B. The PACE provider may also request in
writing that a member be disenrolled on the grounds that the member's continued
enrollment seriously impairs the entity's capacity to furnish services to
either the particular member or other members. In such instances, EOHHS will
notify the PACE provider about its decision to approve or disapprove the
disenrollment request within fifteen (15) days from the date EOHHS has received
all information needed for a decision. Upon EOHHS approval of the disenrollment
request, the PACE provider must, within three (3) business days, forward copies
of a completed Disenrollment Request Form to EOHHS and to the Medicare
enrollment agency (when appropriate). The PACE provider must also send written
notification to the member that includes:
1. A
statement that the PACE provider intends to disenroll the member;
2. The reason(s) for the intended
disenrollment; and
3. A statement
about the member's right to challenge the decision to disenroll and how to
grieve or appeal such decision.
C. Disenrollment Requests Not Allowed. EOHHS
does not permit disenrollment requests based on:
1. An adverse change in the member's health
status;
2. The member's utilization
of medical services; or
3.
Uncooperative behavior resulting from the member's special needs.

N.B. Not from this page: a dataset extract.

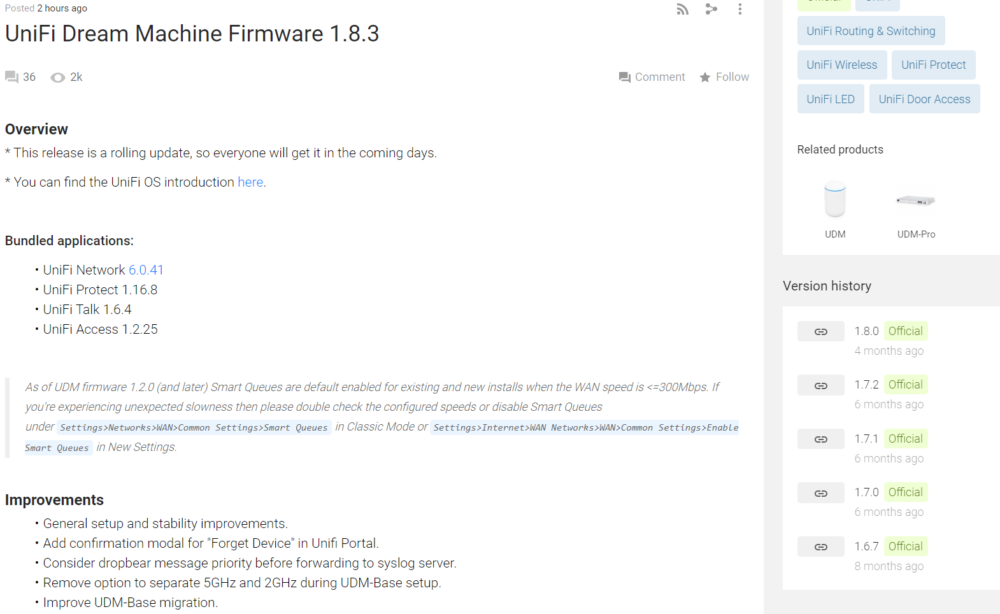Open the UniFi Network 6.0.41 link
1000x614 pixels.
(x=145, y=269)

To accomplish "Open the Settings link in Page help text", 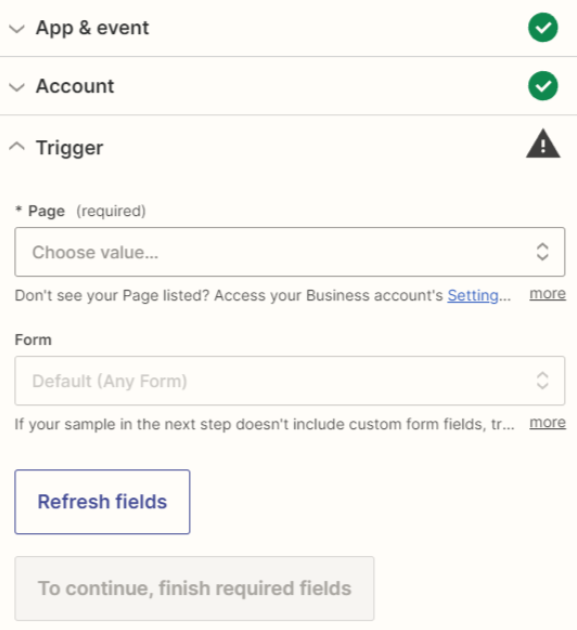I will (x=473, y=295).
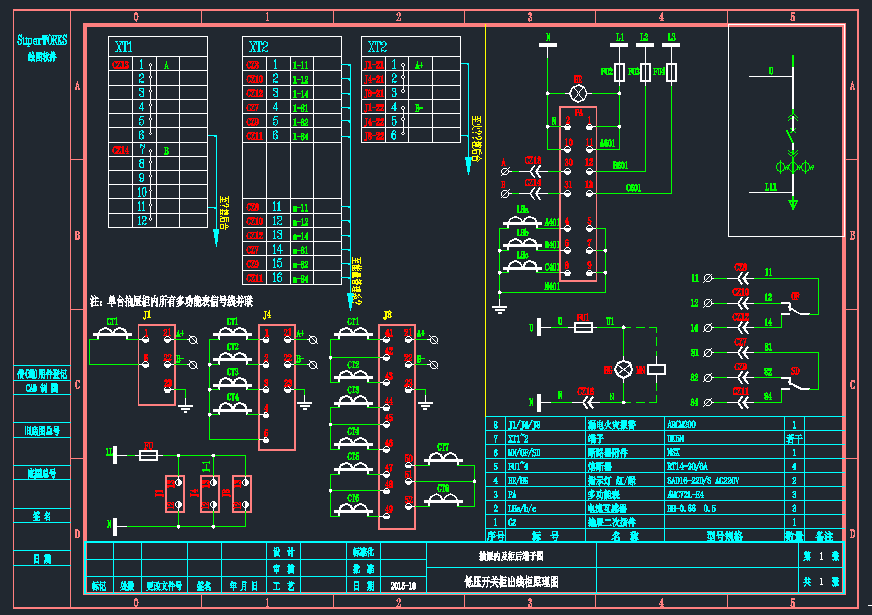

D. Voluntary Disenrollment - PACE
participants may voluntarily disenroll from PACE at any time. A voluntary
disenrollment from PACE will become effective at midnight of the last day of
the month in which the disenrollment is requested.
E. Disenrollment Process. Regardless of the
reason for disenrollment, EOHHS is responsible for completing all disenrollment
actions. Disenrollments requested by the PACE provider on the grounds that the
member's continued enrollment seriously impairs the entity's capacity to
furnish services to either the particular member or other members are subject
to EOHHS approval. Beneficiaries who are disenrolled from PACE but retain
Medicaid eligibility will be enrolled in Medicaid fee-for-service and may
subsequently choose or be enrolled in an alternative service delivery if they
qualify. Beneficiaries have the right to appeal EOHHS's disenrollment action
(see Part 10-05-2 of this Title).
F. Disenrollment Effective Date. Regardless
of the reason for disenrollment, all disenrollments from PACE will become
effective at midnight of the last day of the month in which the disenrollment
is requested.
1.13.6
Disenrollment Appeal
If the member files a written appeal of the disenrollment
within ten (10) days of the decision to disenroll, the disenrollment shall be
delayed until the appeal is resolved.
1.13.7
Re-enrollment and Transition Out
of PACE
All re-enrollments will be treated as new enrollments
except when a participant re-enrolls within two (2) months after losing
Medicaid eligibility. In this situation, the participant's re-enrollment will
not be treated as a new enrollment. The PACE provider shall assist participants
whose enrollment ceased for any reason in obtaining necessary transitional care
through appropriate referrals, by making medical records available to the
participant's new service providers, and (if applicable), by working with EOHHS
to reinstate the participant's benefits.